## Data for this exercise
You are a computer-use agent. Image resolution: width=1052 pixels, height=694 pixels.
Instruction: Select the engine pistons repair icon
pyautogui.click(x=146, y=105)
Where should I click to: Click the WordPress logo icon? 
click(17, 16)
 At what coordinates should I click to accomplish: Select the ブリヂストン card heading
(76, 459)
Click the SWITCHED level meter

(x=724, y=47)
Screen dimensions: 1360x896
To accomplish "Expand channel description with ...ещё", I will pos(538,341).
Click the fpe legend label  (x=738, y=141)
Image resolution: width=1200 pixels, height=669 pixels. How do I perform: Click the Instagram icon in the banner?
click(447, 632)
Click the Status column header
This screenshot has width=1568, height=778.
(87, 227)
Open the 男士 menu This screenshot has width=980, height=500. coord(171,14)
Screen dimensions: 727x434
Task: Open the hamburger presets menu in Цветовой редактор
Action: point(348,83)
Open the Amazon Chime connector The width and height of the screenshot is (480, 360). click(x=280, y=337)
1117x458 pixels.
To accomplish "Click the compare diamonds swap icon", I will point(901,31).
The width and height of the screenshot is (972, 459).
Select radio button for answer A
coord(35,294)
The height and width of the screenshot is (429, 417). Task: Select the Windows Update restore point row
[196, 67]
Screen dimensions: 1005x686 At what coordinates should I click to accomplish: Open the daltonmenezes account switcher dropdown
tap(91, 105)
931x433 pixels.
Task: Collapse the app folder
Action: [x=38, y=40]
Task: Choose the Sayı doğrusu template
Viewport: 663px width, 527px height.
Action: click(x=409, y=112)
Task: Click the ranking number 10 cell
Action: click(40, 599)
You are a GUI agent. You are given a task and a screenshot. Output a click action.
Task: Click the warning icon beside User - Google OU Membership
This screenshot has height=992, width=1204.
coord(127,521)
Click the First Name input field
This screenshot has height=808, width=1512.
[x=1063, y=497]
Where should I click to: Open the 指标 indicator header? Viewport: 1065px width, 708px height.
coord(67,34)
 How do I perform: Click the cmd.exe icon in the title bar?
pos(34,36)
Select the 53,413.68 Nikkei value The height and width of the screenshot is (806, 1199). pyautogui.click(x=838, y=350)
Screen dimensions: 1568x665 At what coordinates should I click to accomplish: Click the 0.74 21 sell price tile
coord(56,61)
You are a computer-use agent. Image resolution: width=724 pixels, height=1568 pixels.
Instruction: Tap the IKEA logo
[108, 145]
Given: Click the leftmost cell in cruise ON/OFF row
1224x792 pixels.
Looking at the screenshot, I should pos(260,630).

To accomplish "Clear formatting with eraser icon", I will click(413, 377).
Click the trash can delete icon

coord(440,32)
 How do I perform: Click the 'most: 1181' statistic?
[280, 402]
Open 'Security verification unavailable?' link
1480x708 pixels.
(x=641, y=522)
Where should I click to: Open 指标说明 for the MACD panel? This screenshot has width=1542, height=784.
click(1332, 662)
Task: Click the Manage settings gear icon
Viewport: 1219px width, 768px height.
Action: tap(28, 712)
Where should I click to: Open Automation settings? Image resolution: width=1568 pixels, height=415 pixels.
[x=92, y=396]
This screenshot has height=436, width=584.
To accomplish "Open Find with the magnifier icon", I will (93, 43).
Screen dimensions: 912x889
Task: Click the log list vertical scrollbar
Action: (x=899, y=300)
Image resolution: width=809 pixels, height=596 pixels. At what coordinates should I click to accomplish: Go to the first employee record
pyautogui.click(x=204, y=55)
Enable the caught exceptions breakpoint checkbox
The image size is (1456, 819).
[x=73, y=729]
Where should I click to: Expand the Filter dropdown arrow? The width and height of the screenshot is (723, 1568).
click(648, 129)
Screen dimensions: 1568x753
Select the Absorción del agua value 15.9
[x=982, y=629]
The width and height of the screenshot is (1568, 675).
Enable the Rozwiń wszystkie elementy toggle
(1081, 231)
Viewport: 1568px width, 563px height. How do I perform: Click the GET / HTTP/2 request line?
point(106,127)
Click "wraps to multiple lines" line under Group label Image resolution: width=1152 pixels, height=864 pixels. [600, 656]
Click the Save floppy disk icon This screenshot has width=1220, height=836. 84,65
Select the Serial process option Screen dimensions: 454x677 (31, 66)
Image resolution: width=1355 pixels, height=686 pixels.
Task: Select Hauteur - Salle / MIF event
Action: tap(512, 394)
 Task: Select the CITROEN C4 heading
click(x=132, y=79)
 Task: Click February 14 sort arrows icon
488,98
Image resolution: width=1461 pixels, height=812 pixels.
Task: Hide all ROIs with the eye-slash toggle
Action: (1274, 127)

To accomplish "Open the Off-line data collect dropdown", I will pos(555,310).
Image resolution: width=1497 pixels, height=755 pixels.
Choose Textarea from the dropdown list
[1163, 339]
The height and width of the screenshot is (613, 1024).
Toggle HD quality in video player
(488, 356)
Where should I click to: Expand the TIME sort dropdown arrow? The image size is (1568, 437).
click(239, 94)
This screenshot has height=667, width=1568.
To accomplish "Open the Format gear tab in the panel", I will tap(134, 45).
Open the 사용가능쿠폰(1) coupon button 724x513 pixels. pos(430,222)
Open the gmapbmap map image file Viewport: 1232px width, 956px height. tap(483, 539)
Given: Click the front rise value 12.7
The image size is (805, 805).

## Task goal
Return every line of the rows above that contains the string "dimensions".

## Task answer
Screen dimensions: 1360x896
Screen dimensions: 727x434
Screen dimensions: 1005x686 At what coordinates should I click to accomplish: Open the daltonmenezes account switcher dropdown
Screen dimensions: 1568x665 At what coordinates should I click to accomplish: Click the 0.74 21 sell price tile
Screen dimensions: 912x889
Screen dimensions: 1568x753
Select the Serial process option Screen dimensions: 454x677 (31, 66)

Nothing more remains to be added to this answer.